Given records:
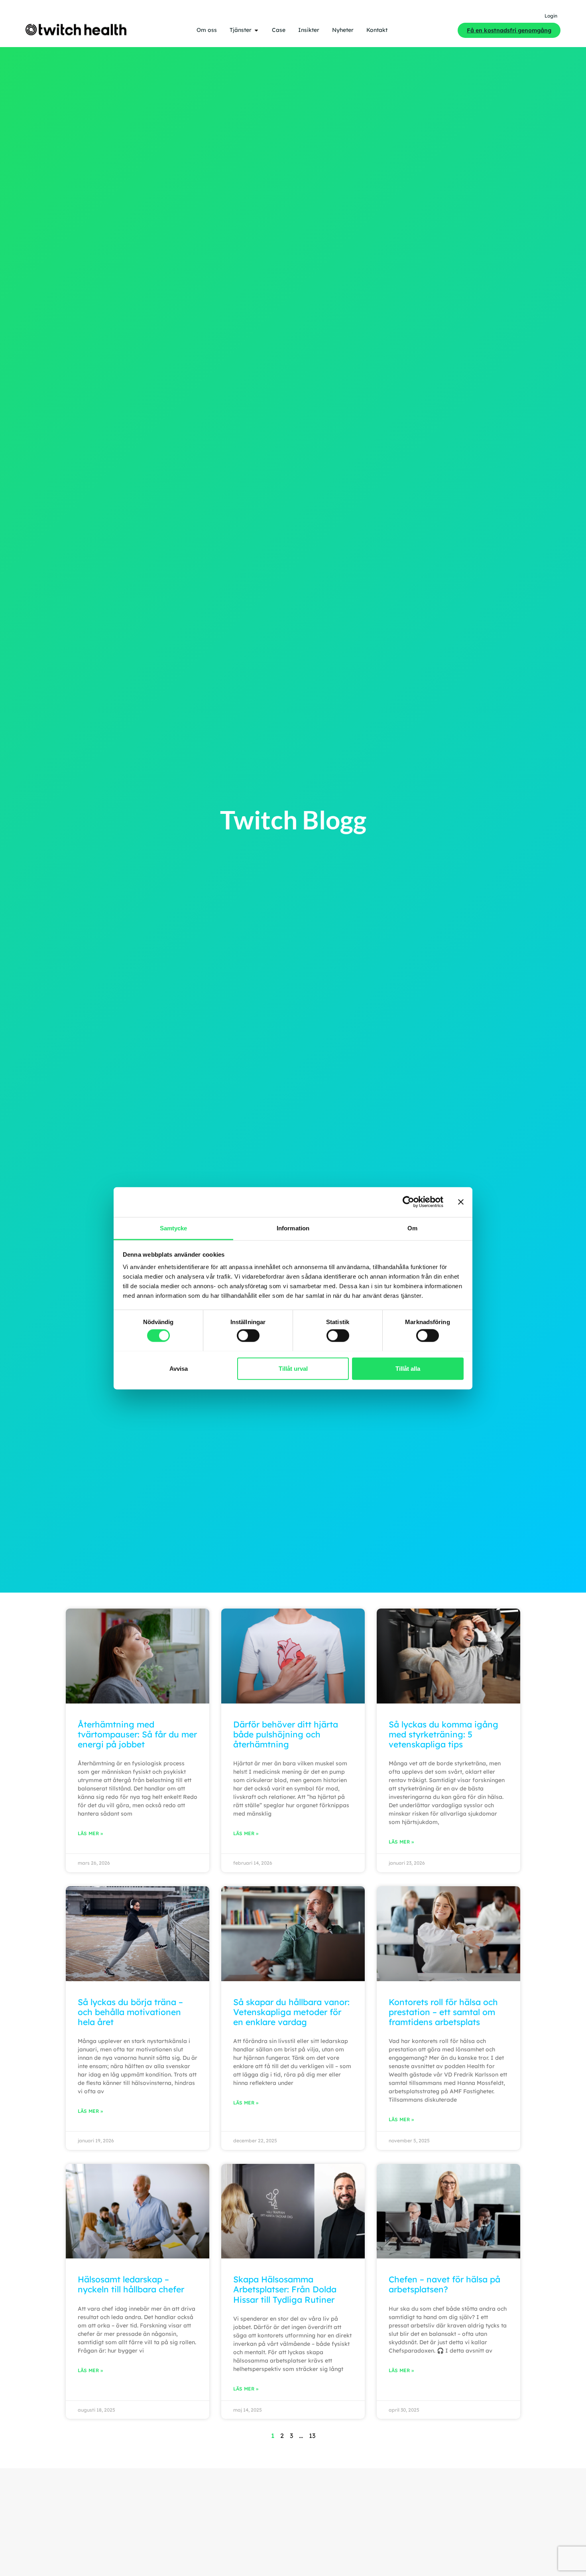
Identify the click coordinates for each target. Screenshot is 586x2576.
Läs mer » (90, 1833)
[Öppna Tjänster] (256, 30)
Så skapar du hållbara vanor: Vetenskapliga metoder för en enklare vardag (291, 2012)
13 (312, 2436)
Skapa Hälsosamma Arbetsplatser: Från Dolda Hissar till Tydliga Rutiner (284, 2289)
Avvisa (178, 1368)
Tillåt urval (293, 1368)
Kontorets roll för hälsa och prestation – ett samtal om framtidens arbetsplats (443, 2012)
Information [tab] (293, 1227)
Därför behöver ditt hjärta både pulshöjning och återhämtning (285, 1734)
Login (551, 16)
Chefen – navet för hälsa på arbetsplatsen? (444, 2284)
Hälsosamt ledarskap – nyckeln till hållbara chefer (131, 2284)
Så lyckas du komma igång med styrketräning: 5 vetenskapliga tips (443, 1734)
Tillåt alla (407, 1368)
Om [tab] (412, 1227)
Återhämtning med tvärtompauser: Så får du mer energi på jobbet (137, 1734)
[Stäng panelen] (461, 1202)
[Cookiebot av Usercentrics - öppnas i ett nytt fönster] (408, 1202)
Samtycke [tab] (173, 1227)
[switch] (248, 1335)
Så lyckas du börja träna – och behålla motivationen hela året (130, 2012)
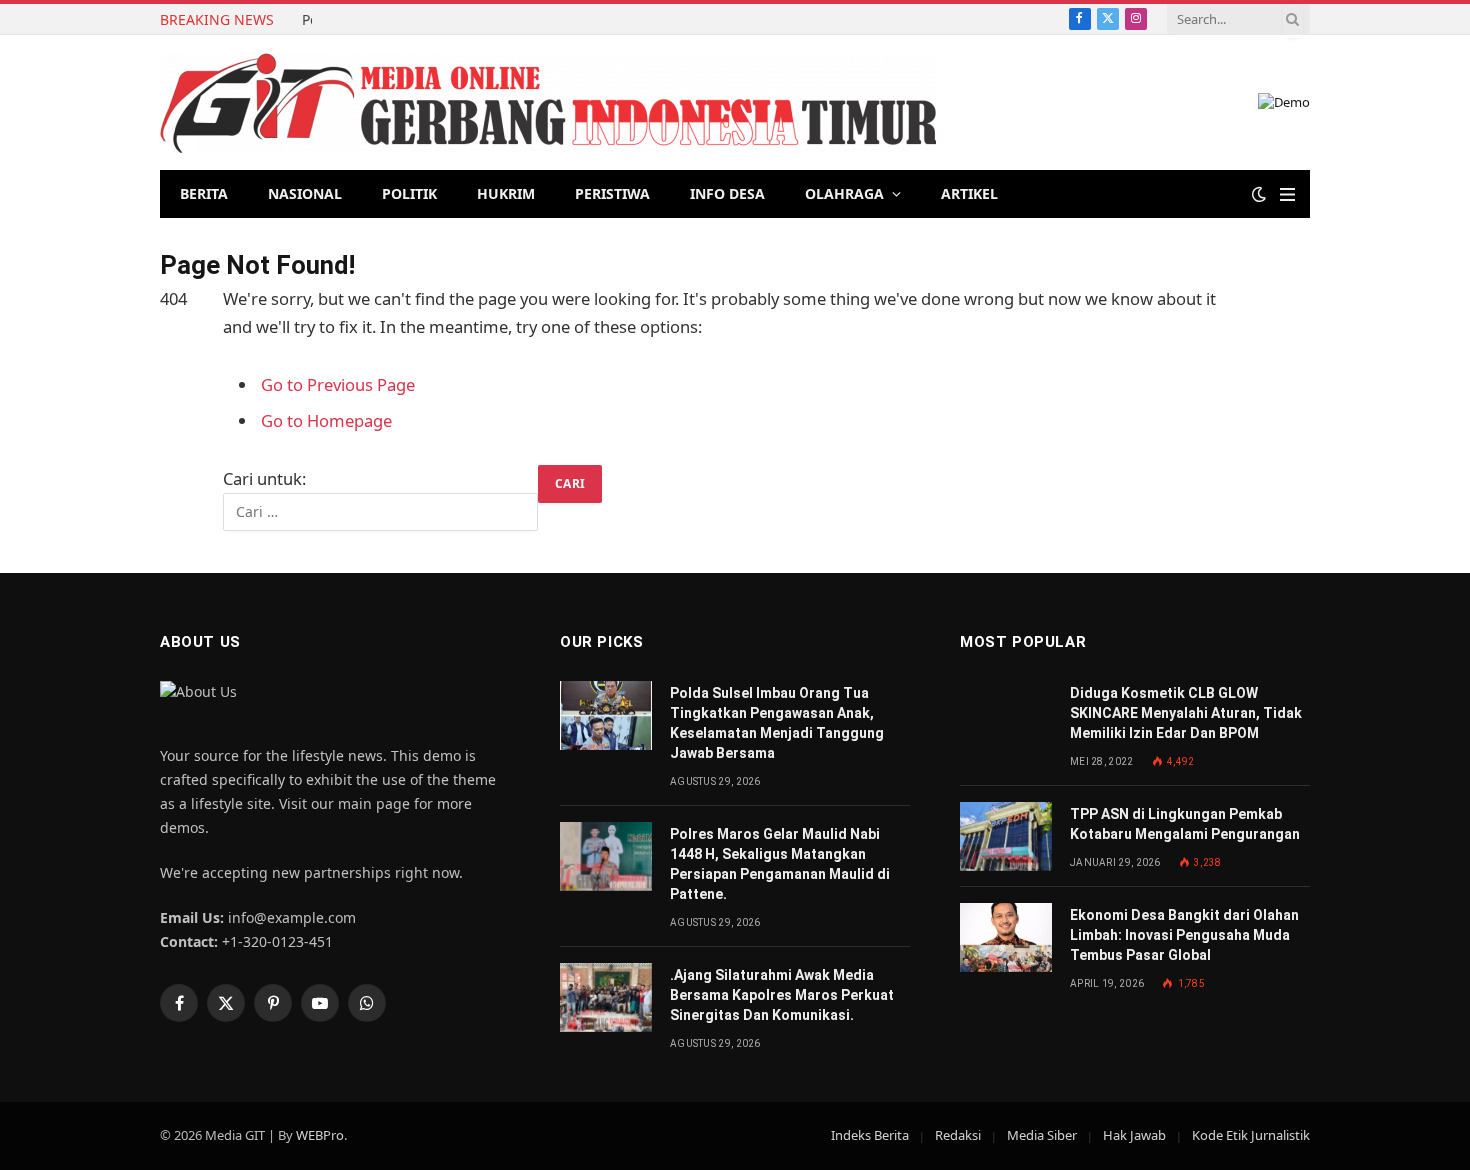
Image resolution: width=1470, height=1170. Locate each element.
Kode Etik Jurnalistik (1251, 1135)
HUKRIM (506, 193)
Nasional (305, 193)
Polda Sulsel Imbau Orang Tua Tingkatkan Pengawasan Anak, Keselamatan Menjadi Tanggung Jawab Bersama (307, 20)
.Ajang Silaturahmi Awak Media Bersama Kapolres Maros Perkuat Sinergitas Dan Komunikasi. (782, 995)
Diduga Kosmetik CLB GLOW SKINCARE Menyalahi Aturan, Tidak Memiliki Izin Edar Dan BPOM (1186, 713)
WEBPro (320, 1135)
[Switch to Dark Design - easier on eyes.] (1259, 194)
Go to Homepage (326, 420)
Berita (204, 193)
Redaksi (958, 1135)
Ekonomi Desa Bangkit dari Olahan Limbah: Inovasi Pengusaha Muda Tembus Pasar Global (1184, 935)
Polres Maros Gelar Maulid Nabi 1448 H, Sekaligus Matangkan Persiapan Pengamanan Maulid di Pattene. (780, 864)
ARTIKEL (969, 193)
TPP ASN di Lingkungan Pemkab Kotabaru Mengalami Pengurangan (1185, 824)
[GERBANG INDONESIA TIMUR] (548, 103)
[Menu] (1287, 194)
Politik (409, 193)
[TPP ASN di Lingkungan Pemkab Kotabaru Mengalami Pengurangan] (1006, 836)
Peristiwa (612, 193)
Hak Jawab (1134, 1135)
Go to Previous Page (338, 384)
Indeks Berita (870, 1135)
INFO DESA (727, 193)
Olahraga (844, 193)
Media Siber (1042, 1135)
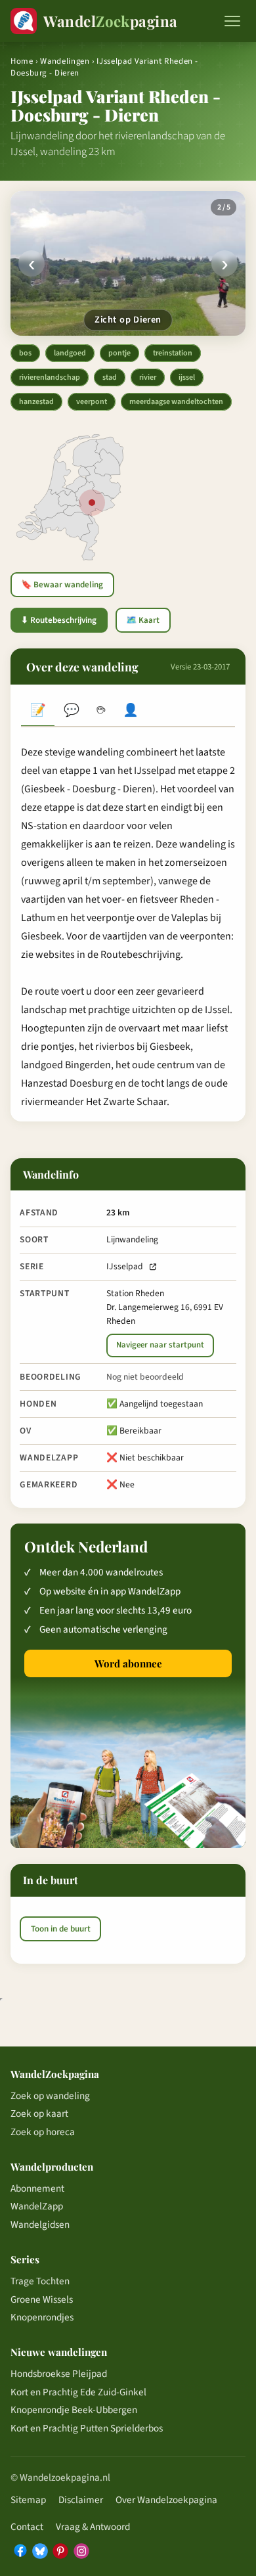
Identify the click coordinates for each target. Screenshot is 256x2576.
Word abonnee (128, 1663)
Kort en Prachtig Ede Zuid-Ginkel (78, 2392)
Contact (27, 2527)
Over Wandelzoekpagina (166, 2500)
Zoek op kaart (39, 2113)
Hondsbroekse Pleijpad (59, 2373)
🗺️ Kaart (143, 620)
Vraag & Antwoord (93, 2527)
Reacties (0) (71, 711)
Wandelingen (64, 61)
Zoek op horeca (43, 2132)
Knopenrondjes (42, 2317)
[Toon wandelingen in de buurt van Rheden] (92, 502)
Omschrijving (37, 711)
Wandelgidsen (40, 2224)
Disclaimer (80, 2500)
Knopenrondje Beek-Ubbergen (74, 2410)
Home (22, 61)
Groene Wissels (42, 2299)
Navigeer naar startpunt (160, 1345)
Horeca (101, 711)
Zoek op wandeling (50, 2096)
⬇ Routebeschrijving (58, 620)
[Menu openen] (232, 21)
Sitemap (28, 2500)
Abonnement (37, 2188)
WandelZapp (37, 2206)
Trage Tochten (40, 2281)
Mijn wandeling (131, 711)
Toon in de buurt (61, 1929)
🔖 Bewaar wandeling (62, 585)
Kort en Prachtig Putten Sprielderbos (87, 2428)
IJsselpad (124, 1266)
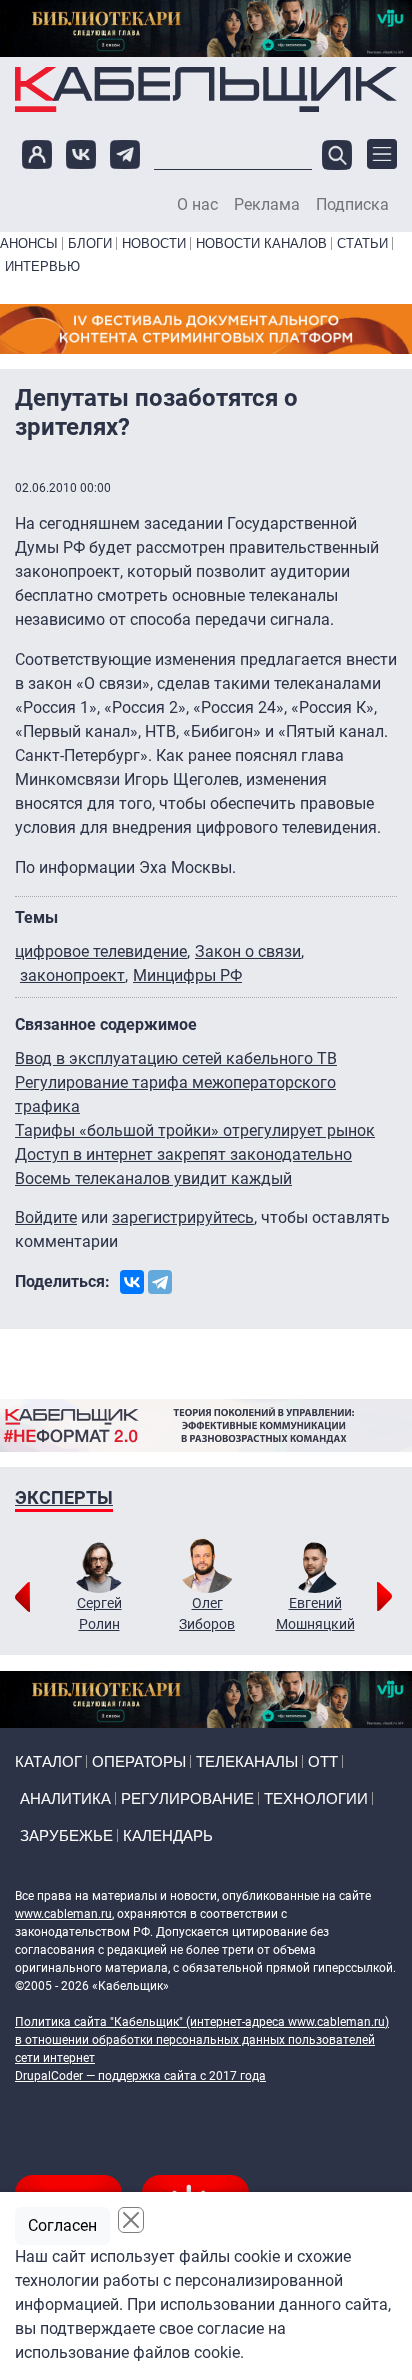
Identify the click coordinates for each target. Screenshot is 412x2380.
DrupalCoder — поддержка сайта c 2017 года (140, 2076)
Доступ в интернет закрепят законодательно (183, 1154)
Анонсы (29, 243)
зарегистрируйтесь (183, 1217)
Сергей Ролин (99, 1613)
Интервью (42, 266)
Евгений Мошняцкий (315, 1613)
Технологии (316, 1798)
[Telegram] (160, 1282)
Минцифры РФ (187, 975)
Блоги (90, 243)
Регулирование (187, 1798)
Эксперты (64, 1497)
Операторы (139, 1761)
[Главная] (206, 89)
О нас (197, 205)
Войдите (46, 1217)
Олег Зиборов (207, 1613)
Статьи (362, 243)
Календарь (168, 1835)
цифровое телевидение (101, 951)
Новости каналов (261, 243)
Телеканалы (247, 1761)
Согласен (62, 2225)
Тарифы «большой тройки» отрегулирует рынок (195, 1130)
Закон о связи (248, 951)
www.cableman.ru (63, 1914)
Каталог (48, 1761)
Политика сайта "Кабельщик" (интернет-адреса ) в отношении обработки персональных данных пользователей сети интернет (202, 2040)
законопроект (72, 975)
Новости (154, 243)
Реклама (267, 205)
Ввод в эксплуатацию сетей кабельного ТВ (176, 1058)
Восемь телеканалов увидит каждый (153, 1178)
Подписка (352, 205)
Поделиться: (62, 1281)
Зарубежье (66, 1835)
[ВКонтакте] (132, 1282)
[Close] (131, 2220)
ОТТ (323, 1761)
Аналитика (65, 1798)
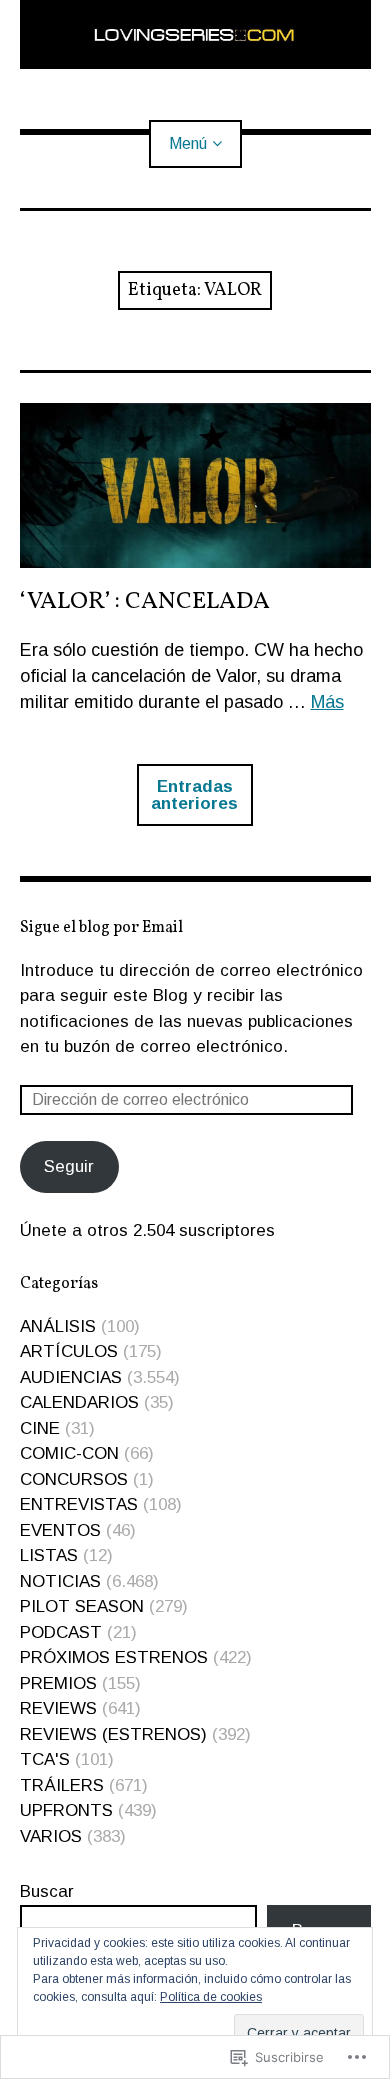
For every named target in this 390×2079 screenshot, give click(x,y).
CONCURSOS (74, 1479)
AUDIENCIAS (71, 1377)
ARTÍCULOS (69, 1351)
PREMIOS (58, 1683)
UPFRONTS (66, 1810)
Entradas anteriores (194, 795)
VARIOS (51, 1836)
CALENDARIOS (79, 1402)
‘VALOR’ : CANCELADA (145, 602)
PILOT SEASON (82, 1606)
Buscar (47, 1891)
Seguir (69, 1166)
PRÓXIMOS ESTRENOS (114, 1657)
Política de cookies (211, 1997)
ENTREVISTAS (79, 1504)
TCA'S (45, 1759)
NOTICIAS (60, 1581)
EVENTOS (60, 1530)
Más (327, 702)
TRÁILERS (62, 1785)
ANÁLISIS (58, 1326)
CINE (40, 1428)
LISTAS (49, 1555)
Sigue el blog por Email (101, 928)
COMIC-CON (69, 1453)
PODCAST (61, 1632)
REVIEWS (58, 1708)
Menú (188, 143)
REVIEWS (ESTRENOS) (113, 1734)
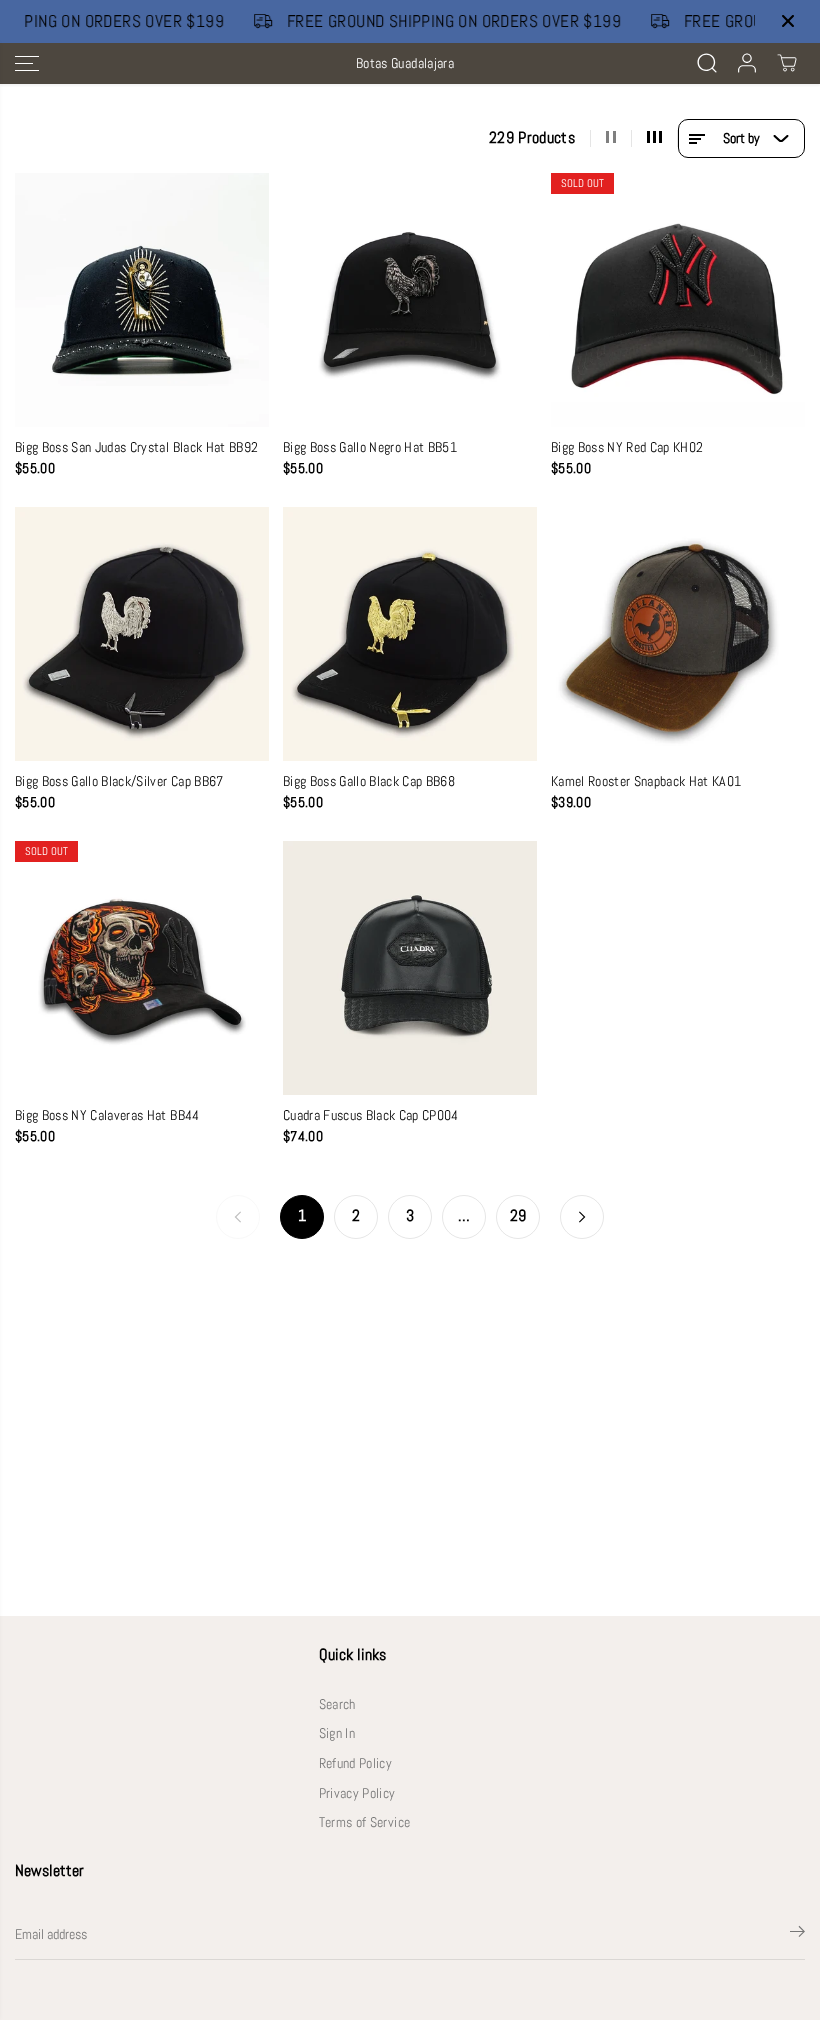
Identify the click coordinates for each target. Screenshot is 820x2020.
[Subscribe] (797, 1935)
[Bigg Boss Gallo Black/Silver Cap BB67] (142, 634)
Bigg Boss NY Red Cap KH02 (627, 447)
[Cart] (787, 63)
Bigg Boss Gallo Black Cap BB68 (369, 781)
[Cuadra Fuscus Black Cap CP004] (410, 968)
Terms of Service (364, 1822)
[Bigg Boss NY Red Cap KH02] (678, 300)
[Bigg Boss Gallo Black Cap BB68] (410, 634)
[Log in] (747, 63)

Exercise prompt: Find the string "Mengalami" in the entries above and return each line that holds it.

Answer to the problem:
TPP ASN di Lingkungan Pemkab Kotabaru Mengalami Pengurangan (1185, 824)
[TPP ASN di Lingkungan Pemkab Kotabaru Mengalami Pengurangan] (1006, 836)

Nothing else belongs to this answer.